I've just had a similar thing, the car I inherited from my father a few years back needed about £1500 spending on it, that's £1500 I could put towards replacing it. I traded it in a few weeks ago and the garage gave me a very reasonable £2250, probably more than it was worth.
When cars get to that age you have to question whether it's worth spending that amount just to keep them going long enough for another problem to show itself.
 
I would be moving that on asap. I didn’t realise that a 2016 Focus was worth that much. I assume that it must have a full tank of fuel? 🤷🏻‍♂️
 
It’s about 9 grand and does all I need it to do. Plenty life left in it, until timing belt needs flippin changing again……

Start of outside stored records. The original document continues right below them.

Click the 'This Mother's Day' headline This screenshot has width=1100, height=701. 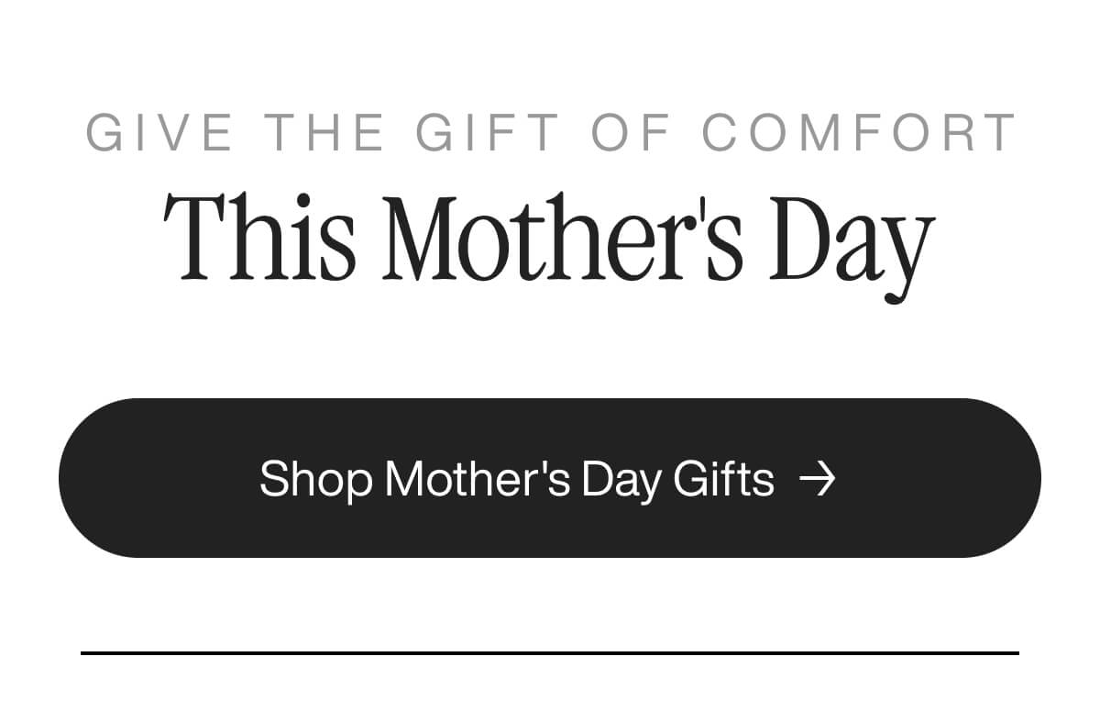point(550,237)
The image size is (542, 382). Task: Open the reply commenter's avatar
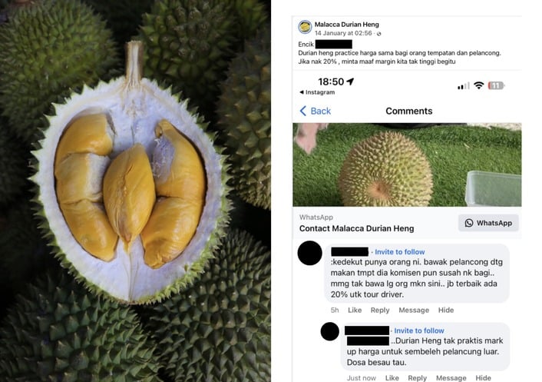coord(330,331)
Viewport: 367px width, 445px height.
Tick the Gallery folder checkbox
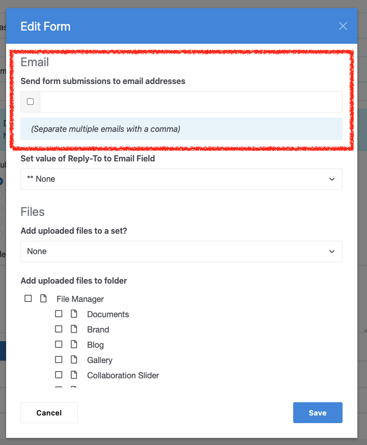(x=59, y=360)
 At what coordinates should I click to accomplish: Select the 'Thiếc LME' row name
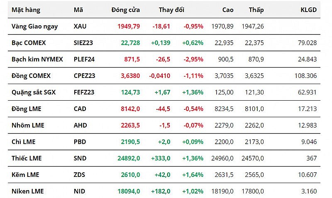click(27, 158)

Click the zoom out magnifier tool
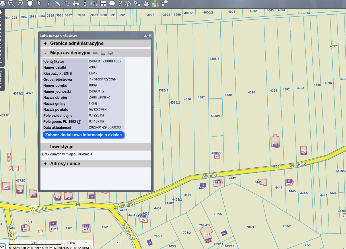(x=21, y=3)
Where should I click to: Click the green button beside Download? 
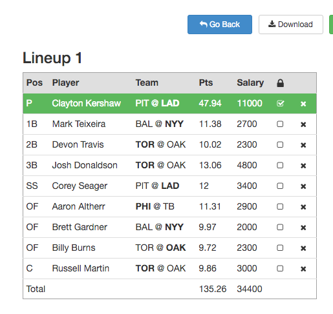331,25
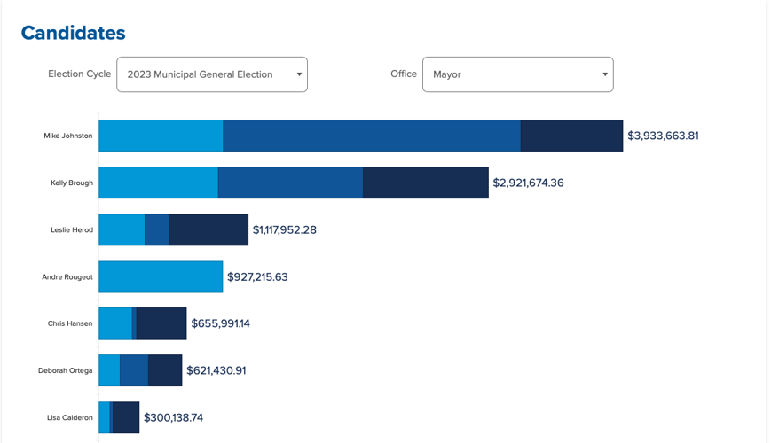Click Kelly Brough's medium blue bar segment

[x=290, y=183]
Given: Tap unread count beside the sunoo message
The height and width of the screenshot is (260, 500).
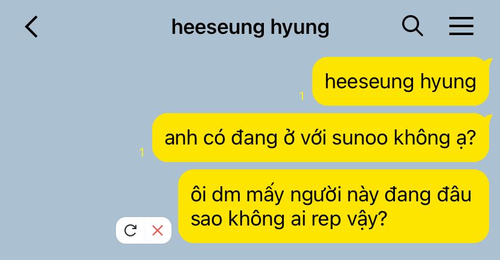Looking at the screenshot, I should tap(142, 152).
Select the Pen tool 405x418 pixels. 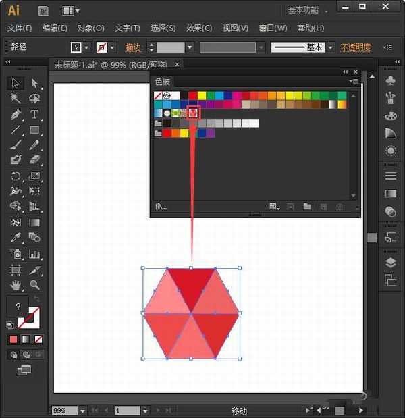point(16,114)
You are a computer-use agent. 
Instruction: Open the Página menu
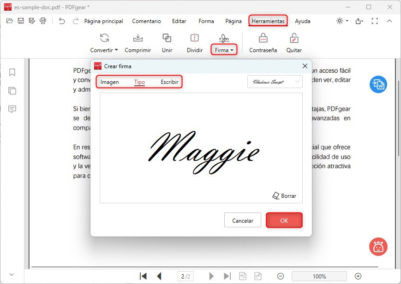point(233,21)
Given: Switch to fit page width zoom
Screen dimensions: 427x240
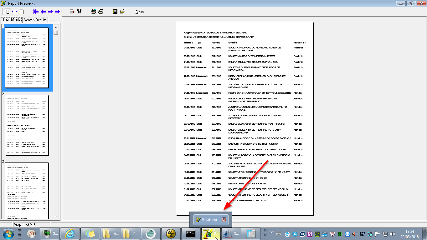Looking at the screenshot, I should 14,12.
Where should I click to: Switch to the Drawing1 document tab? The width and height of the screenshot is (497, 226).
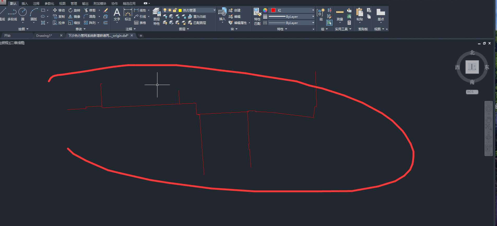point(44,35)
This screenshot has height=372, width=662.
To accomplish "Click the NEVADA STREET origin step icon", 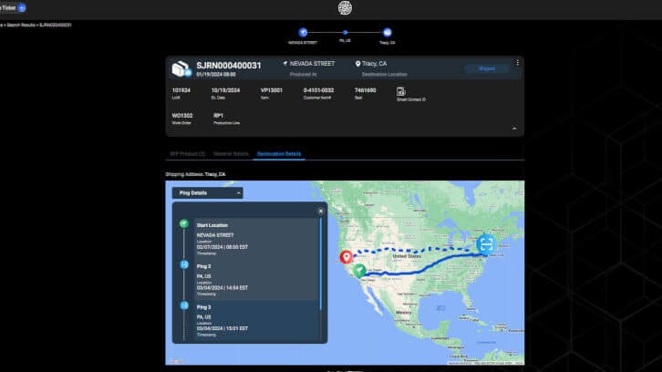I will coord(303,32).
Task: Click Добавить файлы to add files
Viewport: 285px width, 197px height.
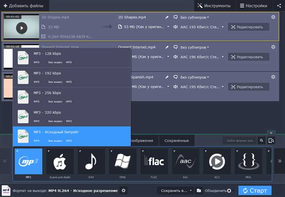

Had loads of Fords over the years. This will be the last.
 
I am sorry, they break the turbo but YOU need to pay for it??? I think when picking the car up, if you accidentally walk past one of their cars with a key in your hand like f* they'd agree that it's them that needs to pay for the paint damage... 😡

£1300 to keep it running, is it even worth that?

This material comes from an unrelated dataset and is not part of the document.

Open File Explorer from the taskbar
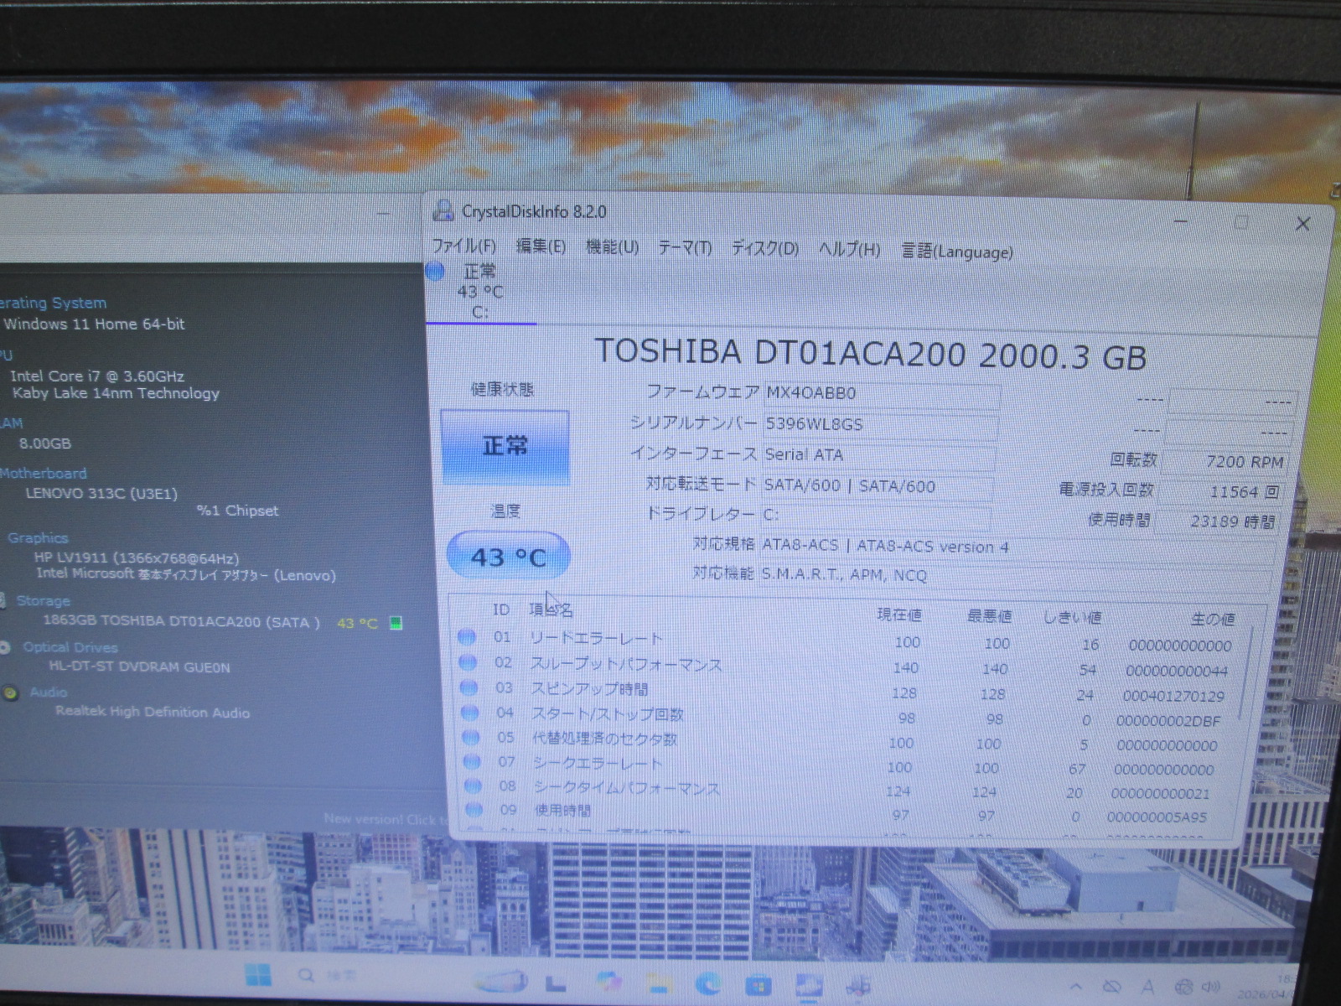Viewport: 1341px width, 1006px height. point(660,983)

I'm guessing you've not seen the price of cars recently? 😅

Note: Autotrader mark that as a "great price" as it's "that much" below market rate...

1000001365.webp
 
Surely if they damaged it they pay for it !
( unless you were warned of possible issue before )
Years ago mechanic damaged a front disc on my car they paid for replacement and fitting .
 
I don't know who thought of the slogan trust Ford NOW. its the NOW bit at the end that's bugs me, what makes ford think people will just blindly trust them by shouting NOW??? If anything I will be doing the complete opposite,
 
All Ford eco drive engines with a wet cam belt are an engine failure waiting to happen. The belts break up and the detritus from that break up clogs up the oil ways causing engine failure. I wouldn’t have one now.
We had this.

On the A9 in heavy traffic. Engine just went. Had just enough momentum to pull over next to a bridge with some railing we could get behind to wait for recovery.

Our local Ford garage were actually fantastic: turns out to have been a known fault, and Ford replaced the engine FOC. Though we did need a new turbo and clutch as well.
 
I was told by a very knowledgeable car manufacturer engineer, that the “Ecoboost” engine initially started as the idea for a “disposable, no maintenance, replace at 100K” idea. Supposedly the concept was workable but far more expensive than anticipated. So instead of shelving the idea and having the R&D money wasted, they introduced the Ecoboost.